-- BEGIN DATA TO PROCESS --

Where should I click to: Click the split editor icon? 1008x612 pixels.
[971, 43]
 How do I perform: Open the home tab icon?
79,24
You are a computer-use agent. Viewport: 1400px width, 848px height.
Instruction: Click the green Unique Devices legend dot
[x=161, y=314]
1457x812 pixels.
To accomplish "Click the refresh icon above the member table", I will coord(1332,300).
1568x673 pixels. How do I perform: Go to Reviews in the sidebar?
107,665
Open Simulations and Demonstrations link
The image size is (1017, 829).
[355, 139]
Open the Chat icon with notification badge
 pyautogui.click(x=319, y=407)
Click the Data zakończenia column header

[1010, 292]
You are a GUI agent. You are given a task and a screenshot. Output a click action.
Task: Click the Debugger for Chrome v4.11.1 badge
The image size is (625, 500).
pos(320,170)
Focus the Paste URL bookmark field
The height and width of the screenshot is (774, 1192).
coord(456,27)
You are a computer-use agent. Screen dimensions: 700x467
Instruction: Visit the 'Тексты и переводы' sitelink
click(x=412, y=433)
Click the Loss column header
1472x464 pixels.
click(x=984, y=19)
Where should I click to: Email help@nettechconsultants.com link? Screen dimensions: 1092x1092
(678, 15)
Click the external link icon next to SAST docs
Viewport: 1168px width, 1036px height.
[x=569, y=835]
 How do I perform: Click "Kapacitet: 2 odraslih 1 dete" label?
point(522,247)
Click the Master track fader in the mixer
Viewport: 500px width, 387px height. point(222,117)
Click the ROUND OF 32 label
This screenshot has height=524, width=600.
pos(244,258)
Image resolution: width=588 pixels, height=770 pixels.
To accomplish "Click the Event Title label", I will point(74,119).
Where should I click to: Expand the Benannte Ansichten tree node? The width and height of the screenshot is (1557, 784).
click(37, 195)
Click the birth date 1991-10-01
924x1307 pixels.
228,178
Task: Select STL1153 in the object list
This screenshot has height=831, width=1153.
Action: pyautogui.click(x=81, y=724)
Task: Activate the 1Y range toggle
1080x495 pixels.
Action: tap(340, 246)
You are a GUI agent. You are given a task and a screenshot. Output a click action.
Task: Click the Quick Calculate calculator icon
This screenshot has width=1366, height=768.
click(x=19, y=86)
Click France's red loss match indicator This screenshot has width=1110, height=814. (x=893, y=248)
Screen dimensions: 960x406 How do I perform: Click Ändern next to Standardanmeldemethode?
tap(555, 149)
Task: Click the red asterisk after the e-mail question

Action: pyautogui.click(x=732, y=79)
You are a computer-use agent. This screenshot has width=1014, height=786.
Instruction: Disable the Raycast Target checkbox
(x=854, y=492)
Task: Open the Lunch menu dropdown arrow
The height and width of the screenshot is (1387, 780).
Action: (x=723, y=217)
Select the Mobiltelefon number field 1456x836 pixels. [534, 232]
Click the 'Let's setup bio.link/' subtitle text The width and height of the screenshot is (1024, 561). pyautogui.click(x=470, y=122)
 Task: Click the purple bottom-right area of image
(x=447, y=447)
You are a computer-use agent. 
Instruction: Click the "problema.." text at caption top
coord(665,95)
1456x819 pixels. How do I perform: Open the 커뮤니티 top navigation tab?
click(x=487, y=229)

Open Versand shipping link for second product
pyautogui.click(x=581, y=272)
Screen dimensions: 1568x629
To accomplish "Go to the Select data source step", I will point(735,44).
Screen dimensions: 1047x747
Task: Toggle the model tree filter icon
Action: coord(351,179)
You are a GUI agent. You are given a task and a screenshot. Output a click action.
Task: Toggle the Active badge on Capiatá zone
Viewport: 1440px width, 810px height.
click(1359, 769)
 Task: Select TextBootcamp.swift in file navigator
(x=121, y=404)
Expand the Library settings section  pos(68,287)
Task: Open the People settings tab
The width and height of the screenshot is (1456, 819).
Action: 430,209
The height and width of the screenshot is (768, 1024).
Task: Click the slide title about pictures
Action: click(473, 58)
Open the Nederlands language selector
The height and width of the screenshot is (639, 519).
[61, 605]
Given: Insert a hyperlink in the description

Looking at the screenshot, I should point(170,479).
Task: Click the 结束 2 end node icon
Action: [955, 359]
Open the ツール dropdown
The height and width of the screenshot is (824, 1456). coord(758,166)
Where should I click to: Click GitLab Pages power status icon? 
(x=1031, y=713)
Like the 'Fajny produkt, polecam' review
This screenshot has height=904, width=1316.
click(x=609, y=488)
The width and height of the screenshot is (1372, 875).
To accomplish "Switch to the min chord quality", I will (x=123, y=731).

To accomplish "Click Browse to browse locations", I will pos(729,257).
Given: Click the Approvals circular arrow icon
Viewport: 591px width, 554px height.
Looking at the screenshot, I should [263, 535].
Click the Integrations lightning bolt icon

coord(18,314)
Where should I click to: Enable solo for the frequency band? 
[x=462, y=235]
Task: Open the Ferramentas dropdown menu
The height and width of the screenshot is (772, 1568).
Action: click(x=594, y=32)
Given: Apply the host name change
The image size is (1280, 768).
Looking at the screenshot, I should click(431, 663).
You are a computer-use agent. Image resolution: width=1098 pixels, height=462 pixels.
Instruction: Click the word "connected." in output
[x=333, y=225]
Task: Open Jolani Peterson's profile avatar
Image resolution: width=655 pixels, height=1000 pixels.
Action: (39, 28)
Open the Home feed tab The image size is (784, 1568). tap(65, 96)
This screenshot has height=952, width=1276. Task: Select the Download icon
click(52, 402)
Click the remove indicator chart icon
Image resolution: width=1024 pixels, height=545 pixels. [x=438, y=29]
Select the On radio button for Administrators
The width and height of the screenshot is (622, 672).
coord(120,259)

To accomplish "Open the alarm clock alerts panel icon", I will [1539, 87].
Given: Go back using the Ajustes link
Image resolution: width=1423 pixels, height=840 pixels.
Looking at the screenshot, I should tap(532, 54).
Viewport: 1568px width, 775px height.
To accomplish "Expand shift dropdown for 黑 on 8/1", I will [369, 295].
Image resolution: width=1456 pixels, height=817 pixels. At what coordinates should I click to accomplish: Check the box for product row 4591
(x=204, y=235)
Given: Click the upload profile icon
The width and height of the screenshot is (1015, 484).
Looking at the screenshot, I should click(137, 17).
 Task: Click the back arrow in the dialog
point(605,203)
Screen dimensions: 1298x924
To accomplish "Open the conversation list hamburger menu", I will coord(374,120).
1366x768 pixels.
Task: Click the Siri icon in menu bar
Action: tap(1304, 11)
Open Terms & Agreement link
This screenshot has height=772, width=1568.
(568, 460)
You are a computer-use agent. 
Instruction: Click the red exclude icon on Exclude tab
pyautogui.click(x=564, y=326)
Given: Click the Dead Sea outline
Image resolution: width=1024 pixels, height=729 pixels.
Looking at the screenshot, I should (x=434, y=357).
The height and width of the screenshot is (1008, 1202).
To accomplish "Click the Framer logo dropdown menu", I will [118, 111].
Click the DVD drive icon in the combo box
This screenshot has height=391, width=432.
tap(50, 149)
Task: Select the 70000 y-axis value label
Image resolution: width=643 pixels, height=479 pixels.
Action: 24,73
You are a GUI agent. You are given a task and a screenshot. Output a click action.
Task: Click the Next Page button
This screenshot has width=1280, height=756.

-- END DATA TO PROCESS --

● **EXERCISE**: Write out the lines verbatim, from the line containing "The height and width of the screenshot is (1008, 1202)." through the last line of the records, both included.

● **EXERCISE RESULT**:
The height and width of the screenshot is (1008, 1202).
To accomplish "Click the Framer logo dropdown menu", I will [118, 111].
Click the DVD drive icon in the combo box
This screenshot has height=391, width=432.
tap(50, 149)
Task: Select the 70000 y-axis value label
Image resolution: width=643 pixels, height=479 pixels.
Action: 24,73
You are a GUI agent. You are given a task and a screenshot. Output a click action.
Task: Click the Next Page button
This screenshot has width=1280, height=756.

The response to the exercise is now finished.